Summary of container benefits:

  • Agile application creation and deployment: Increased ease and efficiency of container image creation compared to VM image use.

  • Continuous development, integration, and deployment: Provides for reliable and frequent container image build and deployment with quick and easy rollbacks (due to image immutability).

  • Dev and Ops separation of concerns: Create application container images at build/release time rather than deployment time, thereby decoupling applications from infrastructure.

  • Observability Not only surfaces OS-level information and metrics, but also application health and other signals.

  • Environmental consistency across development, testing, and production: Runs the same on a laptop as it does in the cloud.

  • Cloud and OS distribution portability: Runs on Ubuntu, RHEL, CoreOS, on-prem, Google Kubernetes Engine, and anywhere else.

  • Application-centric management: Raises the level of abstraction from running an OS on virtual hardware to run an application on an OS using logical resources.

  • Loosely coupled, distributed, elastic, liberated micro-services**: Applications are broken into smaller, independent pieces and can be deployed and managed dynamically – not a fat monolithic stack running on one big single-purpose machine.

  • Resource isolation: Predictable application performance.

  • Resource utilization: High efficiency and density.

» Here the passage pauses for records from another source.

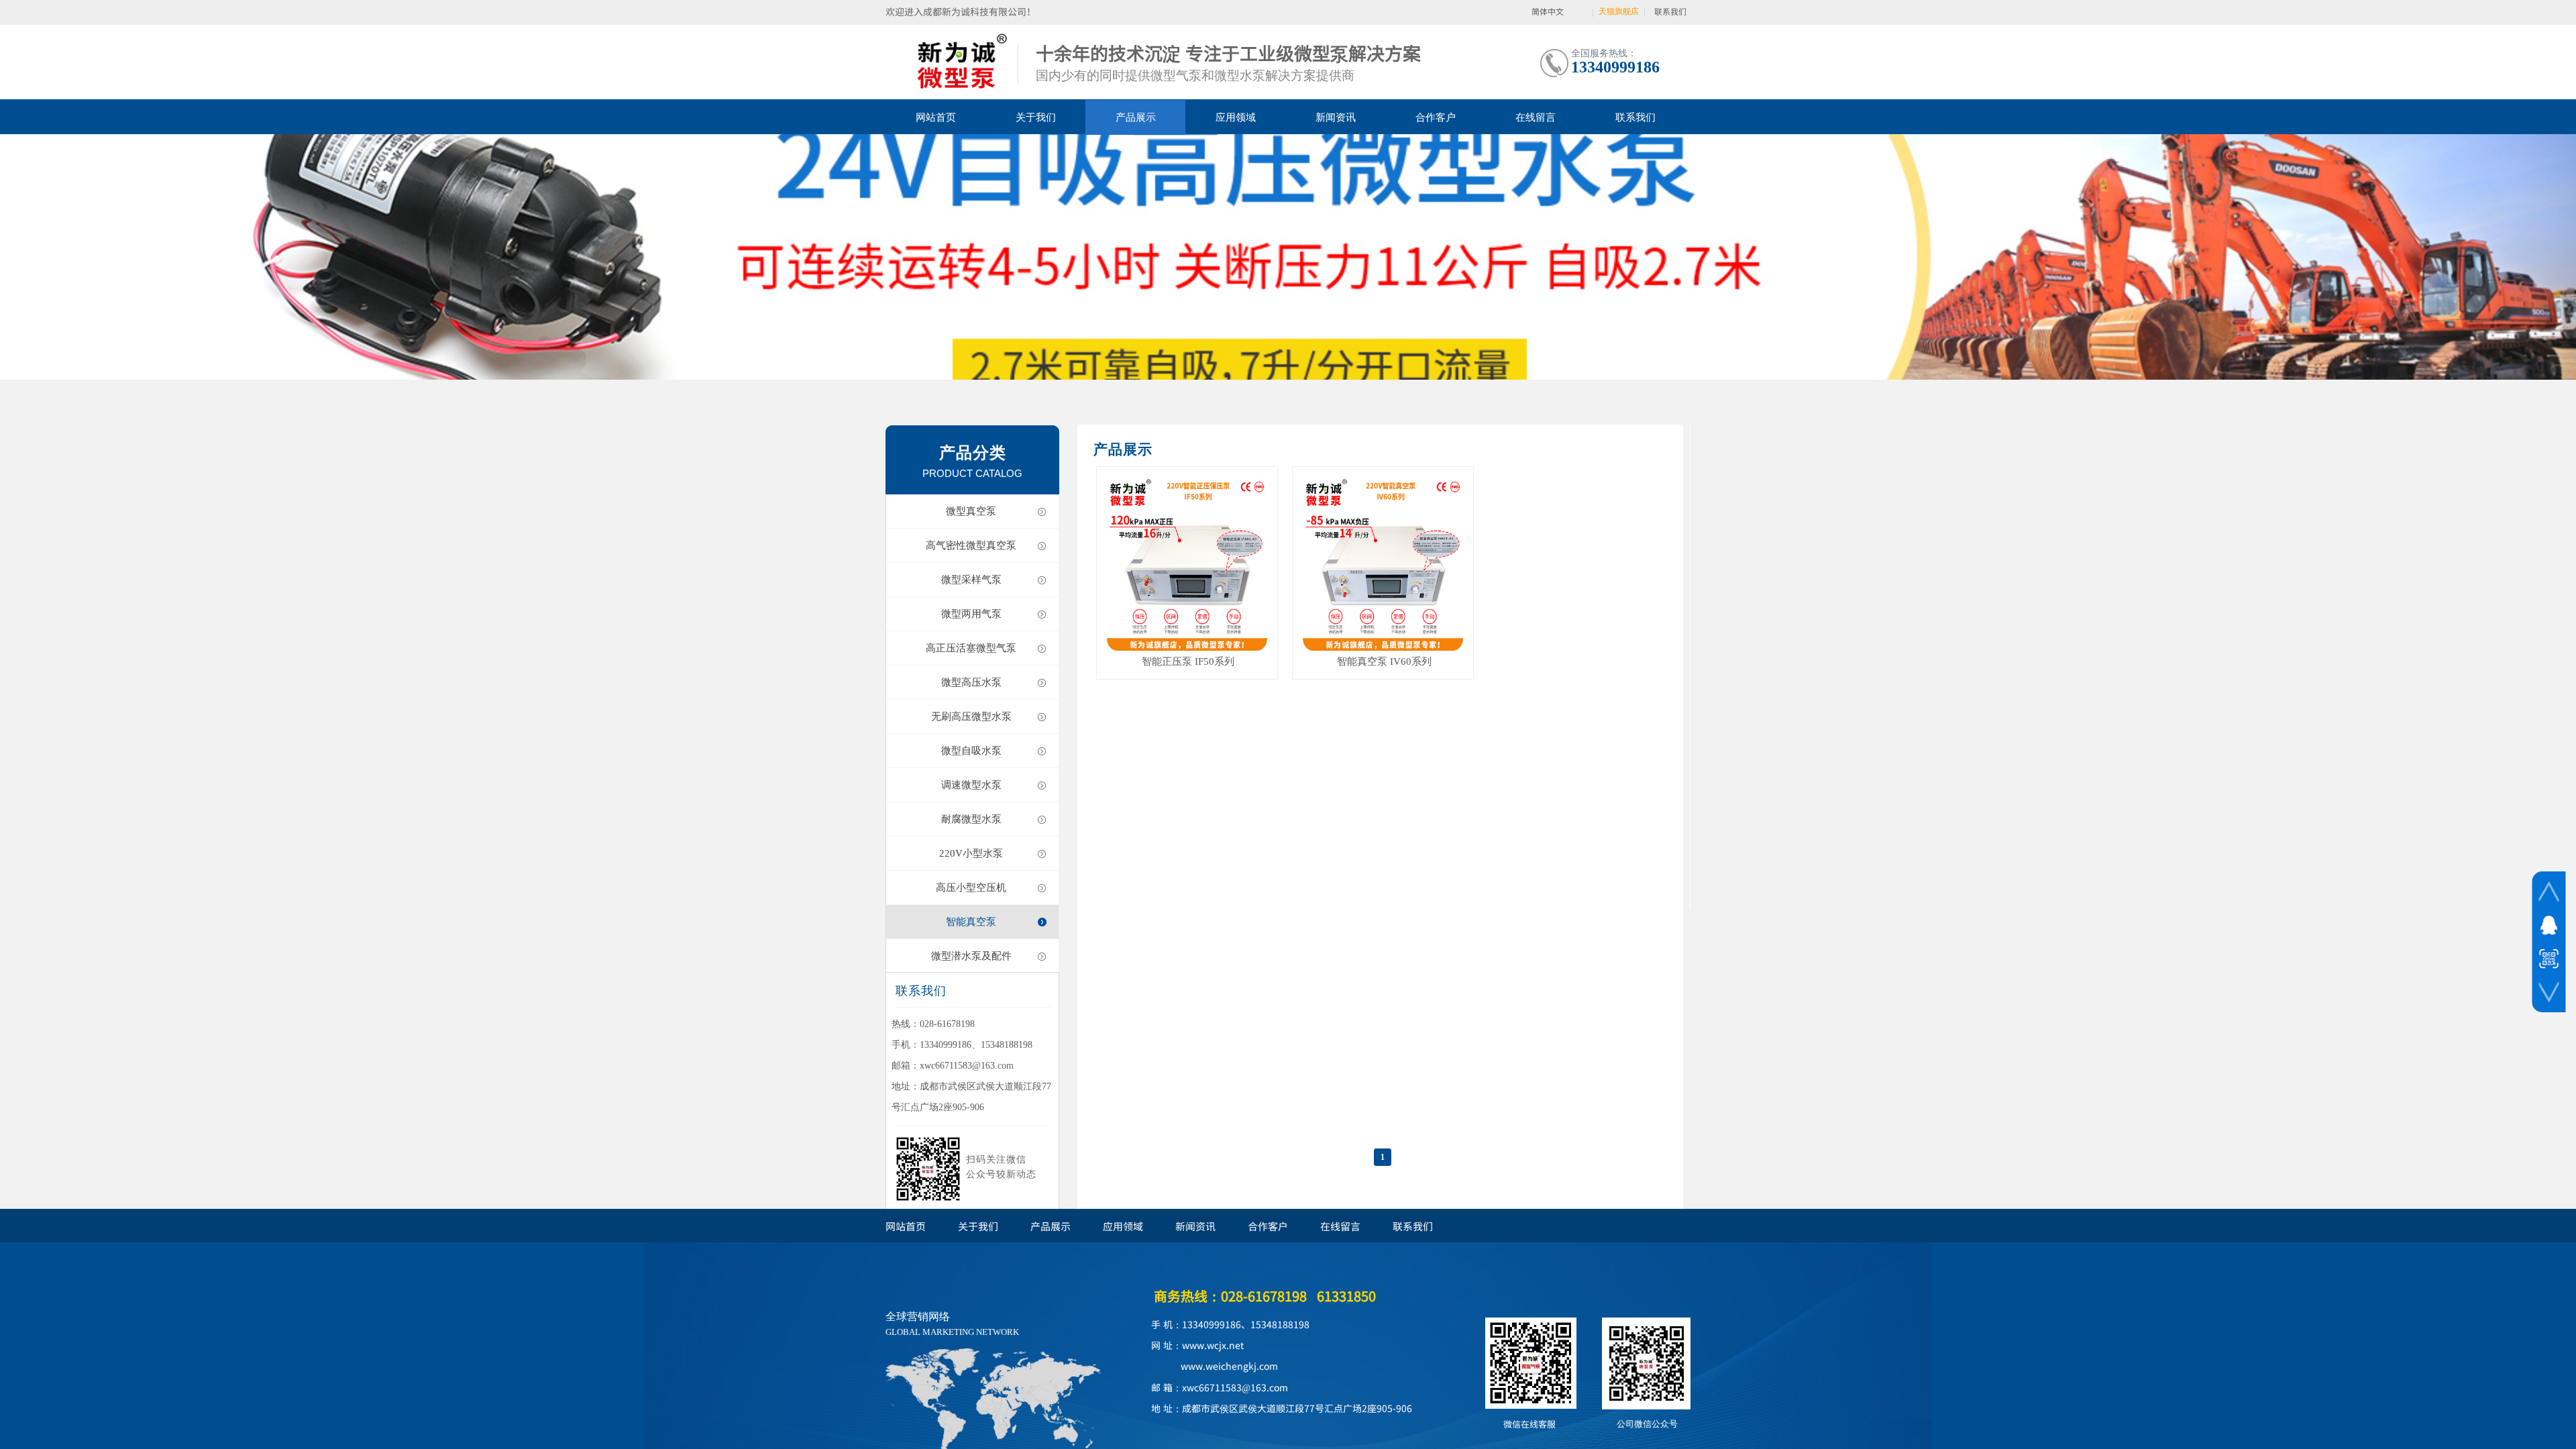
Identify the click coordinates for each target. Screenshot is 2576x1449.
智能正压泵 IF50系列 (1188, 661)
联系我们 (1635, 117)
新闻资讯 (1336, 117)
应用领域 (1236, 117)
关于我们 (1036, 117)
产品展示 (1136, 117)
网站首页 (936, 117)
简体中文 (1548, 11)
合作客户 (1435, 117)
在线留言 (1535, 117)
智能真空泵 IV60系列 (1384, 661)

For more information about kubernetes visit Kubernetes Official Documentation

Helm

Helm Logo

The package manager for Kubernetes

Helm is the best way to find, share, and use software built for Kubernetes. Helm makes work with kubernetes much faster and flexible. Helm helps you manage Kubernetes applications - Helm Charts helps you define, install, and upgrade even the most complex Kubernetes application.

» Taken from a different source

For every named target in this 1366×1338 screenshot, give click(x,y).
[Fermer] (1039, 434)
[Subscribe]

Charts are easy to create, version, share, and publish - so start using Helm and stop the copy-and-paste madness. Helm aleady has a huge library of ready high flexible charts, that gives ability to deploy it in shortly on yout kubernetes cluster

The latest version of Helm is maintained by the CNCF - in collaboration with Microsoft, Google, Bitnami and the Helm contributors community.

Purpose at high level

Helm Architecture

Helm is a tool for managing Kubernetes packages called charts. Helm can do the following:

  • Create new charts from scratch
  • Package charts into chart archive (tgz) files
  • Interact with chart repositories where charts are stored
  • Install and uninstall charts into an existing Kubernetes cluster
  • Manage the release cycle of charts that have been installed with Helm

For Helm, there are three important concepts:

  1. The chart is a bundle of information necessary to create an instance of a Kubernetes application.
  2. The config contains configuration information that can be merged into a packaged chart to create a releasable object.
  3. A release is a running instance of a chart, combined with a specific config.
Helm Components

Helm has two major components:

  1. The Helm Client is a command-line client for end users. The client is responsible for the following domains:
  • Local chart development
  • Managing repositories
  • Interacting with the Tiller server
    • Sending charts to be installed
    • Asking for information about releases
    • Requesting upgrading or uninstalling of existing releases
    • The Tiller Server is an in-cluster server that interacts with the Helm client, and interfaces with the Kubernetes API server. The server is responsible for the following:
  1. The Tiller Server is an in-cluster server that interacts with the Helm client, and interfaces with the Kubernetes API server. The server is responsible for the following:
  • Listening for incoming requests from the Helm client
  • Combining a chart and configuration to build a release
  • Installing charts into Kubernetes, and then tracking the subsequent release
  • Upgrading and uninstalling charts by interacting with Kubernetes

In a nutshell, the client is responsible for managing charts, and the server is responsible for managing releases.